- Extracted entries -
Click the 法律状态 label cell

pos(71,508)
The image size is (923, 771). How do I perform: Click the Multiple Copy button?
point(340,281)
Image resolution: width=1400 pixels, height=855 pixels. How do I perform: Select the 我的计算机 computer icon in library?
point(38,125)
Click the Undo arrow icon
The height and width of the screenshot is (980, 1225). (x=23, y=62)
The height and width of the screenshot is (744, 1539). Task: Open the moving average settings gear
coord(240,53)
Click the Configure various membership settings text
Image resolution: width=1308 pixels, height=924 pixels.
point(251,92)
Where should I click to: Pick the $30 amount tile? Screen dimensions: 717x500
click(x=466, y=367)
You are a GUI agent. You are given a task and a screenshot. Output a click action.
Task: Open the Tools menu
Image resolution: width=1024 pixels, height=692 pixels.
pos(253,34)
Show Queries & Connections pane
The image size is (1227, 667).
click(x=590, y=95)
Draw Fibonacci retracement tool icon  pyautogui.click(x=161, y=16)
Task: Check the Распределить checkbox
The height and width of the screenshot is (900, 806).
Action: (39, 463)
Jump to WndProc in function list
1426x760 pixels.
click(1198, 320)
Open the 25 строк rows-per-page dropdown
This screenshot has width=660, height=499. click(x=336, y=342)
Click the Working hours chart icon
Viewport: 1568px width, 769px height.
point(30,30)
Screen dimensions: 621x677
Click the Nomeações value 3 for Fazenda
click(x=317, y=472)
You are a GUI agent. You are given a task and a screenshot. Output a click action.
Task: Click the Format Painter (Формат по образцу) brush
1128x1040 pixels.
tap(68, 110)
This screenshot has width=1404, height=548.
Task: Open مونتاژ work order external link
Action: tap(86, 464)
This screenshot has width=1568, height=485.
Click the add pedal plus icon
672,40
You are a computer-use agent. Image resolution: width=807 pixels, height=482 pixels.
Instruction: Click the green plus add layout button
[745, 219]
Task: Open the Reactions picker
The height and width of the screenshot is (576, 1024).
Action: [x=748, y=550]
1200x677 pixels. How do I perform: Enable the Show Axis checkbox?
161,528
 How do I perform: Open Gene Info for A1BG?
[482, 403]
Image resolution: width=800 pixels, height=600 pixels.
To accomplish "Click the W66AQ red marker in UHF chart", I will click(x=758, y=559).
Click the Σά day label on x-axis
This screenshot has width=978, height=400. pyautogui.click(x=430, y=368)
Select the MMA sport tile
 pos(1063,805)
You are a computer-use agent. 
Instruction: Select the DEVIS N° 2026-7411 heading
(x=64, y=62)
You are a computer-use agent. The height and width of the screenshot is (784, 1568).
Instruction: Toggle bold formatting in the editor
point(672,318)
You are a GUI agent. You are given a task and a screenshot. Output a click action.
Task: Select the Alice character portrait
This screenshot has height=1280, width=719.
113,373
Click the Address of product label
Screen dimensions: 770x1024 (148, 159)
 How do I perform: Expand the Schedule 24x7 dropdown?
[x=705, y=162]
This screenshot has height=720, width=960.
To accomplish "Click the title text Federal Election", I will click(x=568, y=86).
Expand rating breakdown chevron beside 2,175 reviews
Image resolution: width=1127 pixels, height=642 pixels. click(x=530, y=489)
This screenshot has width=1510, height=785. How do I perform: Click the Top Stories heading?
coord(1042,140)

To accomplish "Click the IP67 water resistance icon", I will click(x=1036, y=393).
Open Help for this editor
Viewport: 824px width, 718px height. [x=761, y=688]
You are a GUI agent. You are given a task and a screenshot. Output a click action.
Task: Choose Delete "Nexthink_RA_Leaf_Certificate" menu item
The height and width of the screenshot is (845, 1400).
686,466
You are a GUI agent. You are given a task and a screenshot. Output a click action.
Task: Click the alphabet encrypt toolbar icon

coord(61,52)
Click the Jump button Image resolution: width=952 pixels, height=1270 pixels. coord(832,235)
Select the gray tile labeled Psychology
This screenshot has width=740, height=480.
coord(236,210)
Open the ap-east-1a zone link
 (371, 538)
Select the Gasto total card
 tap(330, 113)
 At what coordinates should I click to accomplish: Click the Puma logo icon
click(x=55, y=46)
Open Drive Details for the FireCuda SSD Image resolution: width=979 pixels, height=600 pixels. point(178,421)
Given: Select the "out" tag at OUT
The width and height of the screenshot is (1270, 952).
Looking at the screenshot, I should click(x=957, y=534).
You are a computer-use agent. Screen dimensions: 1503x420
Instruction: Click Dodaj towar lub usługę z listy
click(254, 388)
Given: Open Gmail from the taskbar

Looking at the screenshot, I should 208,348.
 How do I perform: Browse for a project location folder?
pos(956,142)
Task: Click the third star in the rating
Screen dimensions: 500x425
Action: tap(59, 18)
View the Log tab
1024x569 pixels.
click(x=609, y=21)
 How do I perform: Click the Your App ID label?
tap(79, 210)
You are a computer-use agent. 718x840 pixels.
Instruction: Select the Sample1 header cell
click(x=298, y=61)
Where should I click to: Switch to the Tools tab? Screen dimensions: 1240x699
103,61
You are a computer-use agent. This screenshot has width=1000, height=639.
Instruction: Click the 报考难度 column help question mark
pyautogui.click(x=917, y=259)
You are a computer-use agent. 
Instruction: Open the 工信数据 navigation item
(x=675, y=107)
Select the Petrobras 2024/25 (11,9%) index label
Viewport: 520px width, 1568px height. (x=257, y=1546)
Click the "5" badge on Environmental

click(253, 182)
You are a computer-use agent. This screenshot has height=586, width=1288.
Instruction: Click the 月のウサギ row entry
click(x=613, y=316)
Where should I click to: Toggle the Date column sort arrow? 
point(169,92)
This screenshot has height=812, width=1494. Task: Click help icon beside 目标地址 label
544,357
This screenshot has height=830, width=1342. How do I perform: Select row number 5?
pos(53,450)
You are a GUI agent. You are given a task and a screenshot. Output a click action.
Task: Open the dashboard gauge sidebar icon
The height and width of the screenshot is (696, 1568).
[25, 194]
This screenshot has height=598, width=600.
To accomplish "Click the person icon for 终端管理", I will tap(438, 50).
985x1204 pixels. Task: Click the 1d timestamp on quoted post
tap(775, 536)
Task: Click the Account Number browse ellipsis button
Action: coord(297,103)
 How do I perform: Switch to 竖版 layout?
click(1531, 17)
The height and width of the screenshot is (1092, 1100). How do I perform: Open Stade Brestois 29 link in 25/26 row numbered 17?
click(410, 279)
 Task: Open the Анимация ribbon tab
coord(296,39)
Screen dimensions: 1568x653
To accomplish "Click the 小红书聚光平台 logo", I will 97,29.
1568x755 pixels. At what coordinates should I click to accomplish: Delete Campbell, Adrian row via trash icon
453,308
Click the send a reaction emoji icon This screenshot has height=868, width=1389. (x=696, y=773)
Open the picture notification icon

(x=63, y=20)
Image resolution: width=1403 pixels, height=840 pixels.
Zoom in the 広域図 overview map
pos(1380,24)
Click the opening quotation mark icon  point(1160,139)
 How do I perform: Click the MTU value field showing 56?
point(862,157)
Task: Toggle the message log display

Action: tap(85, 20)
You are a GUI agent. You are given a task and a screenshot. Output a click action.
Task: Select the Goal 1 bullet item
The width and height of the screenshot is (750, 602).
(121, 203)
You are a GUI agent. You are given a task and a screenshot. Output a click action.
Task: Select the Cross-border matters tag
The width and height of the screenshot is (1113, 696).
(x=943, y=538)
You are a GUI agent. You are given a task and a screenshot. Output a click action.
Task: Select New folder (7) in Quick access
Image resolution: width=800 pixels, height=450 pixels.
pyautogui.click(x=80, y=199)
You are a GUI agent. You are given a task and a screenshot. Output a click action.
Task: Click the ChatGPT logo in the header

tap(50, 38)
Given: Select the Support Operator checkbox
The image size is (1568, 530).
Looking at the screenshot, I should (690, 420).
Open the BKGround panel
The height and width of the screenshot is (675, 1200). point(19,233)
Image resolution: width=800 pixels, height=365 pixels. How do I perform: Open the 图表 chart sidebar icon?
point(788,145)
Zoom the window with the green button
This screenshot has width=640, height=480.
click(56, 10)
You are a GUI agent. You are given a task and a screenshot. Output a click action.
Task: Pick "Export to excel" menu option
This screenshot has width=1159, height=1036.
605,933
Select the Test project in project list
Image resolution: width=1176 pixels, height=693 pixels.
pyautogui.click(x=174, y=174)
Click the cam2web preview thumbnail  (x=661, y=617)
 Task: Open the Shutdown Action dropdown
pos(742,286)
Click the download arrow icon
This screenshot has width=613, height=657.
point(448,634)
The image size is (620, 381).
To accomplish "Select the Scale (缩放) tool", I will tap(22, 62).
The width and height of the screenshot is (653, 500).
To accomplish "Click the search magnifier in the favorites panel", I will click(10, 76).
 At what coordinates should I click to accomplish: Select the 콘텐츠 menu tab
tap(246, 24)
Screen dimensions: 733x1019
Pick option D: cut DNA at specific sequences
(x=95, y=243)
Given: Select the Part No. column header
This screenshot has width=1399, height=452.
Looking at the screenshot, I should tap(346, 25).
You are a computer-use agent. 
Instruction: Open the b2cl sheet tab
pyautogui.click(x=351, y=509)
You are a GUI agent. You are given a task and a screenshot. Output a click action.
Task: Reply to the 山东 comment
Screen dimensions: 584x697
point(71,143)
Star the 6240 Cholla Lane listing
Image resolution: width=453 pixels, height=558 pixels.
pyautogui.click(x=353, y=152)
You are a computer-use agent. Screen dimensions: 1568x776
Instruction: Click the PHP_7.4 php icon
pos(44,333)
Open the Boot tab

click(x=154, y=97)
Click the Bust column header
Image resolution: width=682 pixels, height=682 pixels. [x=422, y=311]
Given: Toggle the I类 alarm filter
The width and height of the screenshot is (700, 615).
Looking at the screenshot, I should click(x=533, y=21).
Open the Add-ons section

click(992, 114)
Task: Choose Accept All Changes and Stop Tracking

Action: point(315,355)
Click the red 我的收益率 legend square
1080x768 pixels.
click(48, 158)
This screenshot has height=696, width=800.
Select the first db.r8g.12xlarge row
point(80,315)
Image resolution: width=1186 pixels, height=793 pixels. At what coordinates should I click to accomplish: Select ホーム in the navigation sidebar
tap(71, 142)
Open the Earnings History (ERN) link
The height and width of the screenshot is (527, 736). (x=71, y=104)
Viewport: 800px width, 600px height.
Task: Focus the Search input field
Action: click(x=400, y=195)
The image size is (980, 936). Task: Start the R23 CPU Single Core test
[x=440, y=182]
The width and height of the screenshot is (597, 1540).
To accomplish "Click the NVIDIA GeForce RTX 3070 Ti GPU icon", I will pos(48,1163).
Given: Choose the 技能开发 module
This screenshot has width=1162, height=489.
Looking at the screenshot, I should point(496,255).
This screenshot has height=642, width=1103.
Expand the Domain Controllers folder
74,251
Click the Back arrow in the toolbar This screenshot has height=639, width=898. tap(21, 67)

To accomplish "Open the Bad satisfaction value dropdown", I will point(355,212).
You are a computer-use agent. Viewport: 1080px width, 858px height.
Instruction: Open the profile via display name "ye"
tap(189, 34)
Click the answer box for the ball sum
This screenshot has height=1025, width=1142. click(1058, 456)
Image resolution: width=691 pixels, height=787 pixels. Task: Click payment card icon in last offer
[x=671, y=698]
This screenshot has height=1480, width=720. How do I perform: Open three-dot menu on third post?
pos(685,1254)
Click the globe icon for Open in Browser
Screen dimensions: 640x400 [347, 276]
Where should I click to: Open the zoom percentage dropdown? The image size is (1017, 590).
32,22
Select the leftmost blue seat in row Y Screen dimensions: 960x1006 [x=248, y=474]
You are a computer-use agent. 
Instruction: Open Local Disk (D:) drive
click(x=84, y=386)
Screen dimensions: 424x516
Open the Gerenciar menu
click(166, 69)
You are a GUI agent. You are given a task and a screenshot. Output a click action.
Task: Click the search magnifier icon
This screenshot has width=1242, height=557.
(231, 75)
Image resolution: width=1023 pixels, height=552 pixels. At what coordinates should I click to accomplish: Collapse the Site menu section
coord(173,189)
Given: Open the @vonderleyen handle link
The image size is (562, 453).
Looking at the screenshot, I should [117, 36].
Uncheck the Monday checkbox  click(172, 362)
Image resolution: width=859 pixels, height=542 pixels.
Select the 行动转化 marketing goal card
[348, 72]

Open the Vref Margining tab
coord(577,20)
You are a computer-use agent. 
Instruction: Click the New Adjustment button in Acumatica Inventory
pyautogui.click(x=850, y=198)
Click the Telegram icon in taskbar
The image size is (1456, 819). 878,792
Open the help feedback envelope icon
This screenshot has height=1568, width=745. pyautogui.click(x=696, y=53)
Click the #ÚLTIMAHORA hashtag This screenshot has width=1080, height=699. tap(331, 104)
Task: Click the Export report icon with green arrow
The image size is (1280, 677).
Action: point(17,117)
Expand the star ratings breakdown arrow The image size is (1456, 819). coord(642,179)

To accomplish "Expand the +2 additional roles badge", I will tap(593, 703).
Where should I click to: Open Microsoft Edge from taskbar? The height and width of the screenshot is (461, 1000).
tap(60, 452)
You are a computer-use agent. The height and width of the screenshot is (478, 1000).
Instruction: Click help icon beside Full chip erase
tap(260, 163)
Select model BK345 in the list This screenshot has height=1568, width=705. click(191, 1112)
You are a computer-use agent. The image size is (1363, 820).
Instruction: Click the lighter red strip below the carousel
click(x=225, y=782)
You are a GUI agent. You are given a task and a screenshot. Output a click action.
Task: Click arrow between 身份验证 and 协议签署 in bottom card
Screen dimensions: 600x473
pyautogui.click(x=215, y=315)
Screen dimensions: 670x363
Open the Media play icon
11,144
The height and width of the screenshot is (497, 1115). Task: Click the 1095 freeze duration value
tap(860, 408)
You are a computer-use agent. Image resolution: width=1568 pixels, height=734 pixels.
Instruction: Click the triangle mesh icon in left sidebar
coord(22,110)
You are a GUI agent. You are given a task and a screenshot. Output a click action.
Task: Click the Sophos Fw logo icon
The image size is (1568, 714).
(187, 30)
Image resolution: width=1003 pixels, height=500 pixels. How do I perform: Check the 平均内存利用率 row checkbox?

- About this exercise -
Return the material exactly as it stands above, but only from its first line to the line containing "Task: Check the Распределить checkbox", both ends included.

- Answer to the problem -
Click the 法律状态 label cell

pos(71,508)
The image size is (923, 771). How do I perform: Click the Multiple Copy button?
point(340,281)
Image resolution: width=1400 pixels, height=855 pixels. How do I perform: Select the 我的计算机 computer icon in library?
point(38,125)
Click the Undo arrow icon
The height and width of the screenshot is (980, 1225). (x=23, y=62)
The height and width of the screenshot is (744, 1539). Task: Open the moving average settings gear
coord(240,53)
Click the Configure various membership settings text
Image resolution: width=1308 pixels, height=924 pixels.
point(251,92)
Where should I click to: Pick the $30 amount tile? Screen dimensions: 717x500
click(x=466, y=367)
You are a GUI agent. You are given a task and a screenshot. Output a click action.
Task: Open the Tools menu
Image resolution: width=1024 pixels, height=692 pixels.
pos(253,34)
Show Queries & Connections pane
The image size is (1227, 667).
click(x=590, y=95)
Draw Fibonacci retracement tool icon  pyautogui.click(x=161, y=16)
Task: Check the Распределить checkbox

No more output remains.